In the early 1990′s, Greg Mortenson failed in his attempt to climb K2, considered the most menacing and difficult mountain on the planet. As he stumbled back into civilization, he lost the trail and ended up in a poor and remote Pakistani village. Here, residents fought for survival, cut off from Pakistani government aid, under the menacing glare of some of the world’s tallest peaks. Mortenson watched as a group of children struggled to attend school. In a field near their village, they scrawled in the dirt with sticks.
Growing up in a religious home, I have listened to countless sermons. Almost all of them argue a main point, supported by various minor arguments, and end with some application, some way that I should change my life. Rarely do their ideas stick with me beyond lunch that day, and I’ve found myself wondering before: now what was that second point? Why should I change what I’m doing?

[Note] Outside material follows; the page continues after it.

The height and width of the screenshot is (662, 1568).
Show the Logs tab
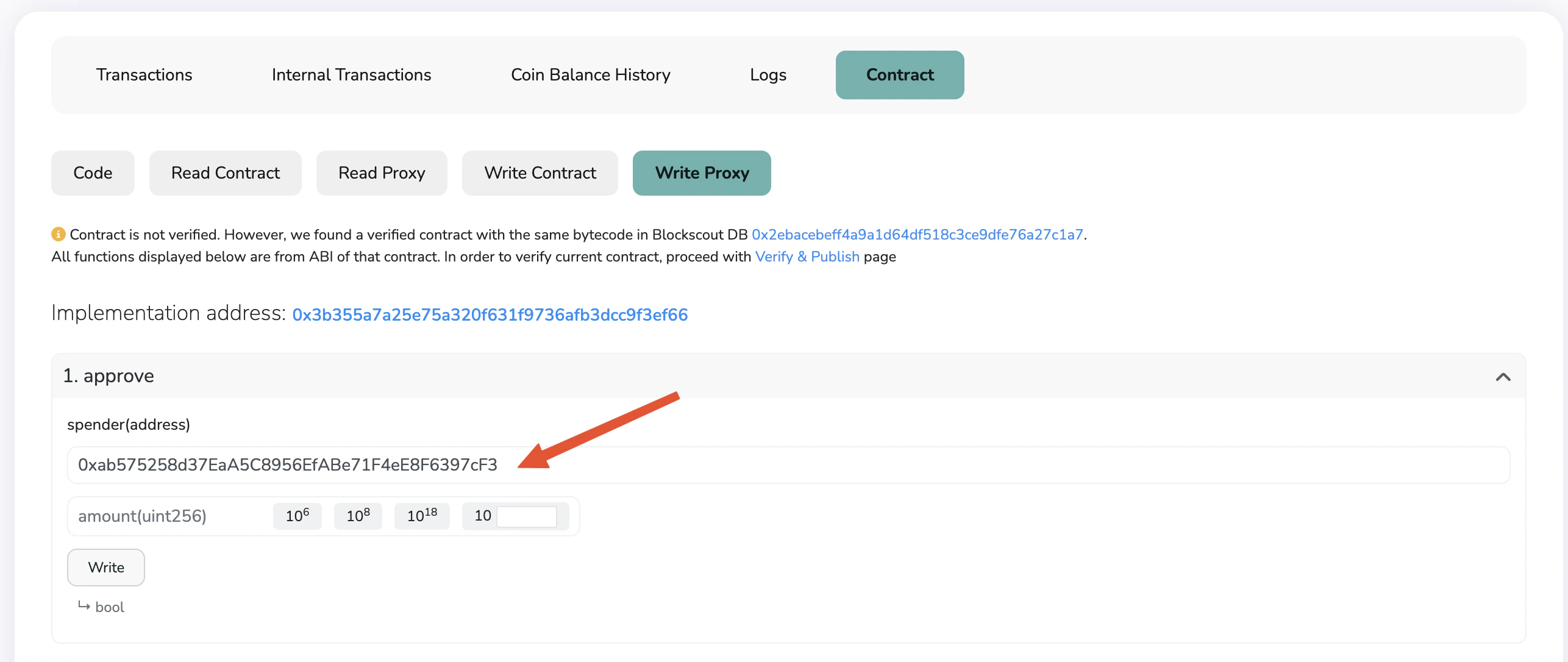tap(768, 74)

Beyond the power of a well-constructed syllogism is the power of a story. For one, the story doesn’t fall apart if minor details are left out; an argument does. More than this, stories engage our senses. They open the door to our imagination, maybe not so much letting us access it as letting it access us. Stories let our imagination rush like the wind and take us to unforeseen and unexpected places. They don’t push or prod. They let us say to ourselves: imagine if this was you. Because it could be.
Greg Mortenson decided to build a school for Korphe, the village into which he stumbled as he tried to wander back to civilization. In the process, his girlfriend dumped him, he spent many nights in his car, he lost his job. But, he went on to found the Central Asia Institute and build 55 schools in Pakistan and Afghanistan.
The ultimate power of Three Cups of Tea lies in its simplicity. It is not a treatise or manifesto or argument. It is a story. It is a story about a man who decided to make a difference in the world that he saw.
More than this, it is a story about us. As it portrays the unassuming roots of Mortenson, it begs the question: what about you? What can you do? What do you want your life to be about? Where are you going? It asks these questions, because it tells the story of another man who asked these questions, and the spectacular answers that he found.